ANKARA - HDP Diyarbakır Milletvekili Sibel Yiğitalap, TBMM İnsan Hakları İnceleme Komisyonu bünyesinde hazırlanan “Göç ve Uyum Raporu”na muhalefet şerhi düştü. Mültecilere yönelik ayrımcı ve ötekileştirici dilin mültecilerin yaşadığı sorunların kaynağı olduğunu belirten Yiğitalp, komisyonun hazırladığı rapora ilişkin eleştirilerini ve itirazlarını dile getirdi.
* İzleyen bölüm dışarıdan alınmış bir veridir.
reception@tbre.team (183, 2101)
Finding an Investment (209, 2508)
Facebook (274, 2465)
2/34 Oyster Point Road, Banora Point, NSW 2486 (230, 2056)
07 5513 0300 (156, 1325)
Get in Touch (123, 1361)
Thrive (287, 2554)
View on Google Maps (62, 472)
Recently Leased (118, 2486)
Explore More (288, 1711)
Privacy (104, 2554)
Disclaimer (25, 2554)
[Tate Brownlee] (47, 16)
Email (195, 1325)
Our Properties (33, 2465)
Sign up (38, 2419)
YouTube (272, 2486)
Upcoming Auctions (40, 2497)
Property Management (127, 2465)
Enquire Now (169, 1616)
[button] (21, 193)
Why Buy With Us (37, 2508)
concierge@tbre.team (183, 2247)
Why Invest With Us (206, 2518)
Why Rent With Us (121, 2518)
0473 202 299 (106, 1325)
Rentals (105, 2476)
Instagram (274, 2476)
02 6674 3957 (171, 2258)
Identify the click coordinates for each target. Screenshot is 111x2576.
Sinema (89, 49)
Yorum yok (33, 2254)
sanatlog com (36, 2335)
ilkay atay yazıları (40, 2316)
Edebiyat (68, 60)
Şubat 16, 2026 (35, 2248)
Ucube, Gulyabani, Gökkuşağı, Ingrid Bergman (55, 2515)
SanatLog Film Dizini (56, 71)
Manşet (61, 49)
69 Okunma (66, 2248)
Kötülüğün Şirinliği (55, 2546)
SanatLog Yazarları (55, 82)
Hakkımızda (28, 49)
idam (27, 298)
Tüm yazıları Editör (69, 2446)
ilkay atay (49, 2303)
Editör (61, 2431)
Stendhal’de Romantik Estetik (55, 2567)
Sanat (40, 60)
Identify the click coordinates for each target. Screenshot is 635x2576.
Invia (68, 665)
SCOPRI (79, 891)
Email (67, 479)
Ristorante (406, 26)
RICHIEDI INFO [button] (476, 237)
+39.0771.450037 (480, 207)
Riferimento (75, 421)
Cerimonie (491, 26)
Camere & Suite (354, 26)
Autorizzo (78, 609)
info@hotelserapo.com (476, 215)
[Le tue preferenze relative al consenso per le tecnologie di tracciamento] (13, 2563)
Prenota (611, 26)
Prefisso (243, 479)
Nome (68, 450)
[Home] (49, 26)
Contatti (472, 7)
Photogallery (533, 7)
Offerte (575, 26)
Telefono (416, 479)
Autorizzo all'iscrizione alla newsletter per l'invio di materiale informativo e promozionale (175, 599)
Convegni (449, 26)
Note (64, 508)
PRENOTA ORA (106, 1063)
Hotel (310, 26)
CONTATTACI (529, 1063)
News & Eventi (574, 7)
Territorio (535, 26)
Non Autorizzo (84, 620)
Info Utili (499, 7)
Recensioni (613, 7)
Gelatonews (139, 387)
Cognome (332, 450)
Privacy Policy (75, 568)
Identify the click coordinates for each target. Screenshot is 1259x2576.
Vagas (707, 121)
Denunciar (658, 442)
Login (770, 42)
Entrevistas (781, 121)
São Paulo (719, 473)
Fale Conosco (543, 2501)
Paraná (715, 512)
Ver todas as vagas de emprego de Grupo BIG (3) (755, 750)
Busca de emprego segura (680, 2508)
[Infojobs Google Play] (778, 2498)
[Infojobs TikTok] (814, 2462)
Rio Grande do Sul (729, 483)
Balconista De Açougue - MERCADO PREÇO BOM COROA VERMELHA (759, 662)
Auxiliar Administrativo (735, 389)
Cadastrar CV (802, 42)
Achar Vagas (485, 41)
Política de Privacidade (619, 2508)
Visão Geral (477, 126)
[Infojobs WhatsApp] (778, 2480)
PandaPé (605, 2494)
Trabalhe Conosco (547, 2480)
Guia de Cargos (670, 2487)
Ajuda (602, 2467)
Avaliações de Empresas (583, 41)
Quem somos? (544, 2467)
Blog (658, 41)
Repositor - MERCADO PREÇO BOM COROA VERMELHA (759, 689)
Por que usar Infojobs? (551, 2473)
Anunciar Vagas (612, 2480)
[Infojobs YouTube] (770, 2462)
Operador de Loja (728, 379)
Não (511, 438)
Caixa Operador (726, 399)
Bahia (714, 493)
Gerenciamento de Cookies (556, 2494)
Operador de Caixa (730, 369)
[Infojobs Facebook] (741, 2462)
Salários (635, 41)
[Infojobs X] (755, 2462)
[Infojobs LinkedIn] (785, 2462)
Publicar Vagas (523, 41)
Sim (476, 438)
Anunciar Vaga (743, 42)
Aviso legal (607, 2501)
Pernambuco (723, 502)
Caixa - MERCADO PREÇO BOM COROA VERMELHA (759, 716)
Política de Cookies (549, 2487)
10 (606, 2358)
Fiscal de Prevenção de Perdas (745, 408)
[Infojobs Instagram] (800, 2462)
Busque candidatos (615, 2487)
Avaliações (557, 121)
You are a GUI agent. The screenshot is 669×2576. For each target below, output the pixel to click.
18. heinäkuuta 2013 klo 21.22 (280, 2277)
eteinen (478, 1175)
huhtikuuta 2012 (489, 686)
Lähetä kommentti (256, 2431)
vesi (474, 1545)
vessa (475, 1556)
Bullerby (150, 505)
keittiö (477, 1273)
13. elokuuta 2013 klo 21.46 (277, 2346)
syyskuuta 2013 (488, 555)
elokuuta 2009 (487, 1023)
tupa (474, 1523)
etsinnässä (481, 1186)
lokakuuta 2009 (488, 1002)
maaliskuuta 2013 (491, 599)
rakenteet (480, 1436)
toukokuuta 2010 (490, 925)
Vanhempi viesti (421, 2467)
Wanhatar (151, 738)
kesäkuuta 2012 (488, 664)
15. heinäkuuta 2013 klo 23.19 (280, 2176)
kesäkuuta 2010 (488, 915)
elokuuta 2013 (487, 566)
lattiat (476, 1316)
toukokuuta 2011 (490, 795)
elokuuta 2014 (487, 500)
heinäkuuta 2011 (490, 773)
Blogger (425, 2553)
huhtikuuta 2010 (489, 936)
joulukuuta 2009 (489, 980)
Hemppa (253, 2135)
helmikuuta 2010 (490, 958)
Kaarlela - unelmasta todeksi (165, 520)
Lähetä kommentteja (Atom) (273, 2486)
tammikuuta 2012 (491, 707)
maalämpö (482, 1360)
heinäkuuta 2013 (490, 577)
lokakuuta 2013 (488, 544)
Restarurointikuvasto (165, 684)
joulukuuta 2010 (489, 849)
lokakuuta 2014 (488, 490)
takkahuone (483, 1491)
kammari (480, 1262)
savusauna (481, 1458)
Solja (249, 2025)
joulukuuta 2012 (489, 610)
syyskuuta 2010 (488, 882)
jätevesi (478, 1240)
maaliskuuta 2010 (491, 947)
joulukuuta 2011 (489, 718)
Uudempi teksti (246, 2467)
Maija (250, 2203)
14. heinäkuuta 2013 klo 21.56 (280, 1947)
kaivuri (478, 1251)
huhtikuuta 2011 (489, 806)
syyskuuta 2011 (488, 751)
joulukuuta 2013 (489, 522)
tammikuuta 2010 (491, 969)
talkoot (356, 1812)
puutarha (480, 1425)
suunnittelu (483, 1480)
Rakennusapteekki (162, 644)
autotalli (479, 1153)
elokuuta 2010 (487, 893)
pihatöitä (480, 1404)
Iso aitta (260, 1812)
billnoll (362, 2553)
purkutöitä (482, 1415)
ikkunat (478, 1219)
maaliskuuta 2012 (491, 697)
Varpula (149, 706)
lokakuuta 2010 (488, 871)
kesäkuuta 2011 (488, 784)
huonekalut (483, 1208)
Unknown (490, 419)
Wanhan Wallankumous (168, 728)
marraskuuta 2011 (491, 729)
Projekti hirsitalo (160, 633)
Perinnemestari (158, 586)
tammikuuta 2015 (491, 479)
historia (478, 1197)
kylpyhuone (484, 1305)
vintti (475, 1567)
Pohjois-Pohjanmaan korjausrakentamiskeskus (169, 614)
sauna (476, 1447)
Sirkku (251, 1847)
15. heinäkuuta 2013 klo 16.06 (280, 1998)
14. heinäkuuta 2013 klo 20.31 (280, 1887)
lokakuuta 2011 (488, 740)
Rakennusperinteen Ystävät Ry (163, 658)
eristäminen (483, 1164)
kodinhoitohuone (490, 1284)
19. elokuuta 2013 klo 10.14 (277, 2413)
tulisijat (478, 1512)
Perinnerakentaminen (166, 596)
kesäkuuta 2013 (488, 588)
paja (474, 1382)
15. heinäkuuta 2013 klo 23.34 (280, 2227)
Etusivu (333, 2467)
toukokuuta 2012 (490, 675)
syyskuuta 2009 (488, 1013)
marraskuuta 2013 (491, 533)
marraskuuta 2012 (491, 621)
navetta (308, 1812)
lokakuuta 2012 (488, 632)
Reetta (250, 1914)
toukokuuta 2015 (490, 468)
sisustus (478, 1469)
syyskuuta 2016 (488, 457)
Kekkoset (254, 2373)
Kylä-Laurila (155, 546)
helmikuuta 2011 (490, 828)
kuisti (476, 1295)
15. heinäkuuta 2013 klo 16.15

Türkiye'de yaşayan mültecilere ilişkin verilere de muhalefet şerhinde yer veren Yiğitalp, 1 milyon Suriyeli’nin kayıt dışı çalıştığını, 2013-2016 yılları arasında 238 göçmen işçinin iş kazalarında yaşamını yitirdiğini hatırlatarak, mültecilerle ilgili koşulların iyileştirilmesini talep etti.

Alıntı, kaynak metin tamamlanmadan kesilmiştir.